7M4. What happens to the effective number of parameters, as measured by PSIS or WAIC, as a prior becomes more concentrated? Why? Perform some experiments, if you are not sure.

#In the below experiments, i would like to calculate WAIC for two models of the same data that only differ in concentration of their priors

d <- Howell1[complete.cases(Howell1), ]
d$height.log <- log(d$height)
d$height.log.z <- (d$height.log - mean(d$height.log)) / sd(d$height.log)
d$weight.log <- log(d$weight)
d$weight.log.z <- (d$weight.log - mean(d$weight.log)) / sd(d$weight.log)
m_wide <- map(
  alist(
    height.log.z ~ dnorm(mu, sigma),
    mu <- a + b * weight.log.z,
    a ~ dnorm(0, 10),
    b ~ dnorm(1, 10),
    sigma ~ dunif(0, 10)
  ),
  data = d
)
m_narrow <- map(
  alist(
    height.log.z ~ dnorm(mu, sigma),
    mu <- a + b * weight.log.z,
    a ~ dnorm(0, 0.10),
    b ~ dnorm(1, 0.10),
    sigma ~ dunif(0, 1)
  ),
  data = d
)
WAIC(m_wide, refresh = 0)
##        WAIC     lppd  penalty std_err
## 1 -102.6821 55.67891 4.337849 36.5203

As we can see from above, the WAIC decreases as the priors become more concentrated.

7M5. Provide an informal explanation of why informative priors reduce overfitting.

# Informative priors constrain the model by making it harder for the model to pick up on extreme parameter values and assign them high posterior probabilities.
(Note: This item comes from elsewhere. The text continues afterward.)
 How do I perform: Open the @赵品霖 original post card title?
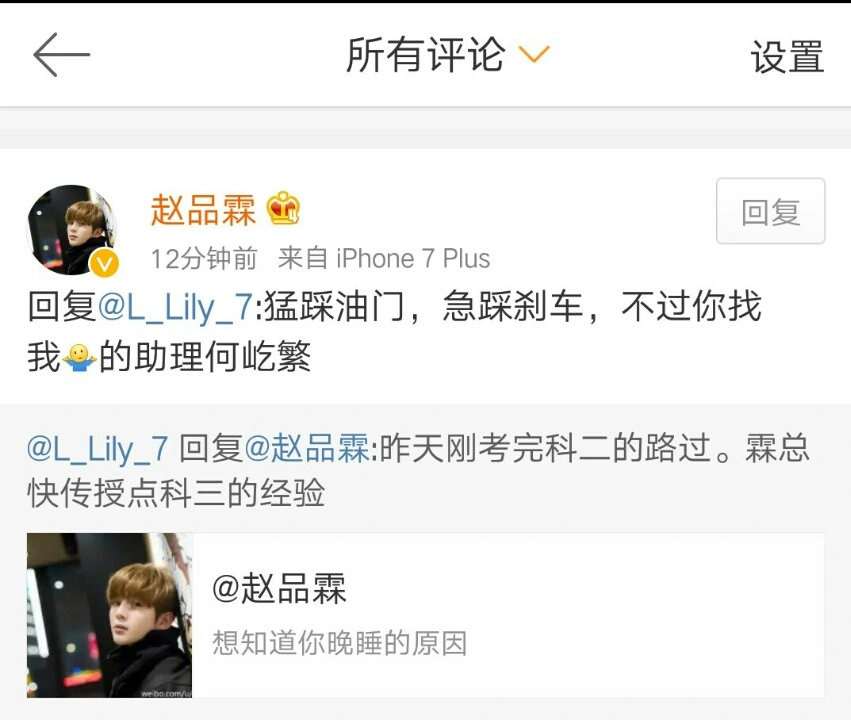tap(279, 588)
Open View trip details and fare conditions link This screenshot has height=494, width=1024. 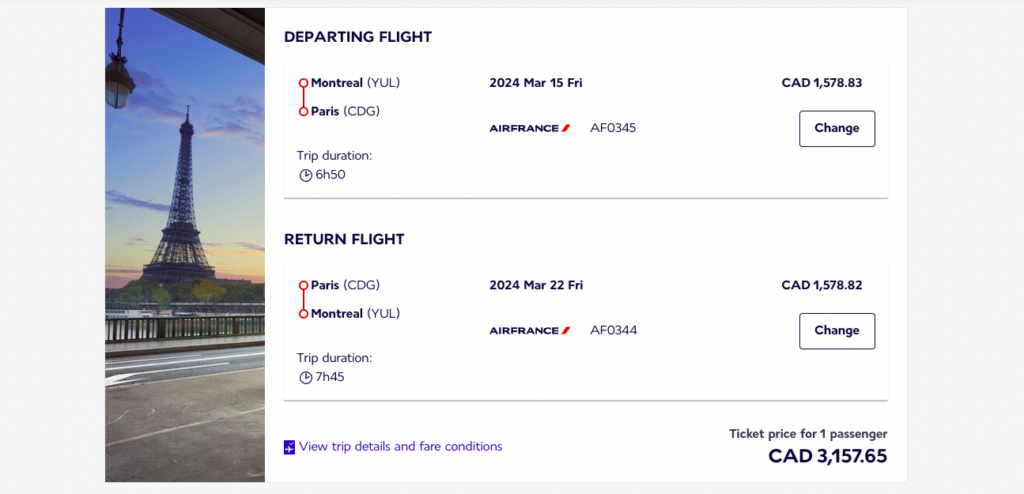point(400,447)
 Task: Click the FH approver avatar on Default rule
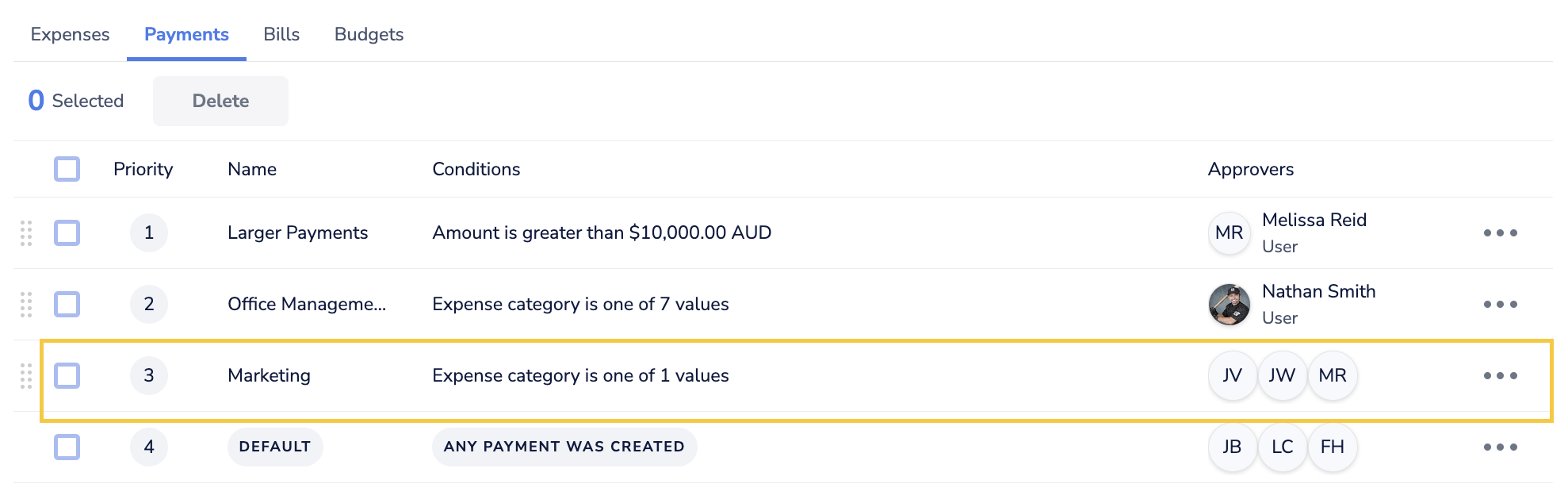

7M6. Provide an informal explanation of why overly informative priors result in underfitting.

# Overly informative priors result in underfitting because they constrain the flexibility of the model too much; they make it less likely for “correct” parameter values to be assigned high posterior probability. In simpler terms, overly informative priors result in underfitting by preventing the model from learning enough from the sample data.